Olympia est un tableau réalisé par Édouard Manet en 1863 et conservé au musée d'Orsay. Ce tableau est refusé au Salon de 1863. Manet ne le présentera pas au Salon des Refusés de 1863. L'œuvre sera finalement acceptée et présentée au Salon de 1865.

Description[modifier | modifier le code]

L'œuvre, qui allait susciter un scandale encore plus important que le Déjeuner sur l'herbe, représente une femme nue, le pied gauche encore chaussé, allongée sur un divan dans un intérieur décoré de tentures et de tapisseries. Posée sur deux oreillers satinés, elle est accoudée sur son bras droit, la main gauche sur la naissance de ses jambes, le regard porté vers le spectateur.

Une femme noire, derrière le lit, lui présente à droite un bouquet de fleurs devant un fond vert ; un chat noir se dresse sur l'extrémité droite du lit, la queue levée.

Dans le livret du Salon, le titre Olympia était accompagné de cinq vers de Zacharie Astruc :

« Quand, lasse de songer, Olympia s'éveille
Le printemps entre au bras du doux messager noir ;
C'est l'esclave, à la nuit amoureuse pareille,
Qui vient fleurir le jour délicieux à voir ;
L'auguste jeune fille en qui la flamme veille... »

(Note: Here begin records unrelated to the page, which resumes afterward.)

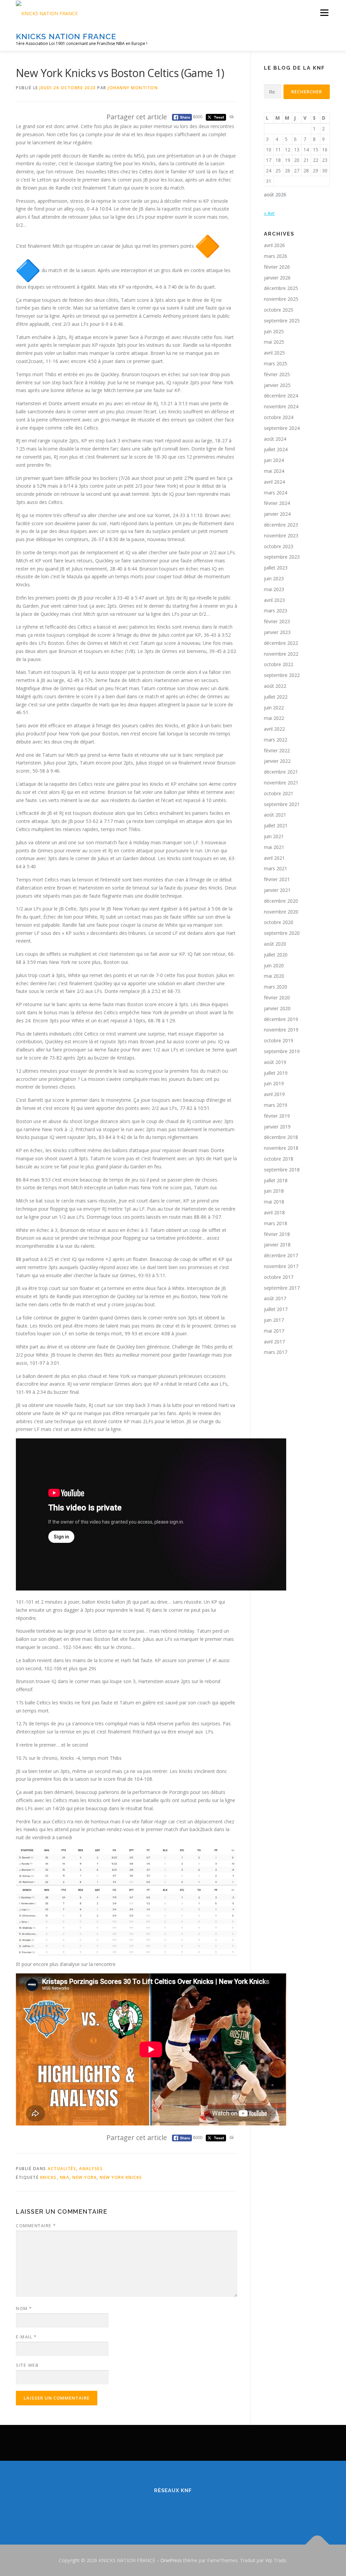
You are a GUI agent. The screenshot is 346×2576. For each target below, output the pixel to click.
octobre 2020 (278, 922)
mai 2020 (274, 976)
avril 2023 (274, 600)
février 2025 (277, 374)
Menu (324, 12)
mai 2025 (274, 342)
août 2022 (275, 686)
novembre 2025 (281, 299)
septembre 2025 (282, 320)
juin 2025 (274, 331)
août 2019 (275, 1062)
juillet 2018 (276, 1180)
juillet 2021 (276, 825)
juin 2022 (274, 707)
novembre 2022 (281, 654)
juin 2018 (274, 1191)
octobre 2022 (278, 664)
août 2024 (275, 439)
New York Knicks (121, 2177)
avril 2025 (274, 352)
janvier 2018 (277, 1244)
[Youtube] (198, 2509)
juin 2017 (274, 1320)
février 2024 (277, 503)
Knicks (48, 2177)
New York (84, 2177)
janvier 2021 (277, 890)
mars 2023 (275, 610)
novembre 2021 (281, 782)
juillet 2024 (276, 449)
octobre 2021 (278, 793)
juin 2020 (274, 965)
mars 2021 (275, 868)
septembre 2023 (282, 557)
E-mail (26, 2337)
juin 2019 (274, 1083)
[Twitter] (165, 2509)
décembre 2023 (281, 524)
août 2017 (275, 1298)
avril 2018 (274, 1212)
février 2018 (277, 1234)
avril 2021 (274, 858)
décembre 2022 (281, 643)
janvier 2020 (277, 1008)
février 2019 (277, 1116)
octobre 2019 (278, 1040)
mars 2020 (275, 986)
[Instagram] (181, 2509)
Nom (24, 2308)
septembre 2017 (282, 1288)
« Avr (269, 213)
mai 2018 (274, 1201)
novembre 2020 (281, 911)
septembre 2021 (282, 804)
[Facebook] (148, 2509)
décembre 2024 (281, 395)
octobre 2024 (278, 417)
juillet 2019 (276, 1073)
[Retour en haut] (317, 2544)
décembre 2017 (281, 1255)
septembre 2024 (282, 428)
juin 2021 (274, 836)
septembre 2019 (282, 1051)
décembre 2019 (281, 1019)
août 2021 (275, 814)
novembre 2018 (281, 1148)
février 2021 (277, 879)
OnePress (171, 2560)
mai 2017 (274, 1331)
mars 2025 (275, 363)
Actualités (62, 2168)
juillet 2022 (276, 697)
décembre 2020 (281, 901)
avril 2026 (274, 245)
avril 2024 (274, 482)
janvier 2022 (277, 761)
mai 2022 (274, 718)
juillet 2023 (276, 567)
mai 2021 (274, 847)
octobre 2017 (278, 1277)
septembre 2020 (282, 933)
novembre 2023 (281, 535)
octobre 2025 (278, 310)
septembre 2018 (282, 1169)
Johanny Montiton (133, 88)
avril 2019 (274, 1094)
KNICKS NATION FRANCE (66, 36)
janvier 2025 (277, 385)
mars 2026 (275, 256)
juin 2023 (274, 578)
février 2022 (277, 750)
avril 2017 (274, 1341)
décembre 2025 (281, 288)
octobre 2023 (278, 546)
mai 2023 (274, 589)
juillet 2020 (276, 954)
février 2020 (277, 997)
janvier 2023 (277, 632)
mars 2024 (275, 492)
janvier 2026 (277, 277)
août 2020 (275, 944)
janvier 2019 (277, 1126)
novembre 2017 (281, 1266)
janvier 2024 (277, 514)
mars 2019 (275, 1105)
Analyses (91, 2168)
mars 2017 (275, 1352)
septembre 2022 (282, 675)
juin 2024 (274, 460)
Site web (27, 2365)
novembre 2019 (281, 1029)
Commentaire (36, 2225)
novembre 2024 (281, 406)
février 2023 (277, 621)
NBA (65, 2177)
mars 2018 (275, 1223)
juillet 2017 (276, 1309)
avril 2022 (274, 729)
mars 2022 (275, 739)
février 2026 (277, 267)
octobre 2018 (278, 1159)
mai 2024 (274, 471)
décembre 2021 (281, 772)
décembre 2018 (281, 1137)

Analyse[modifier | modifier le code]

Olympia s'inspire de la Vénus d'Urbin du Titien, dont Manet avait exécuté une copie sur toile, une aquarelle, une sanguine et deux dessins [1], lors d'un voyage en Italie en 1853. La composition est identique, avec la division du fond en deux au milieu de la figure principale, et la figure secondaire à droite. Le modèle de l'Olympia adopte une pose identique à celle de la Vénus d'Urbin, et comme elle son regard fixe le spectateur, comme aussi La Maja nue de Francisco Goya[2]. Manet a aussi remplacé le chien aux pieds de la jeune femme dans le tableau de la Vénus d’Urbin, associé, au temps du Titien, à la fois à la pulsion sexuelle et à la fidélité, par un chat noir à la queue relevée.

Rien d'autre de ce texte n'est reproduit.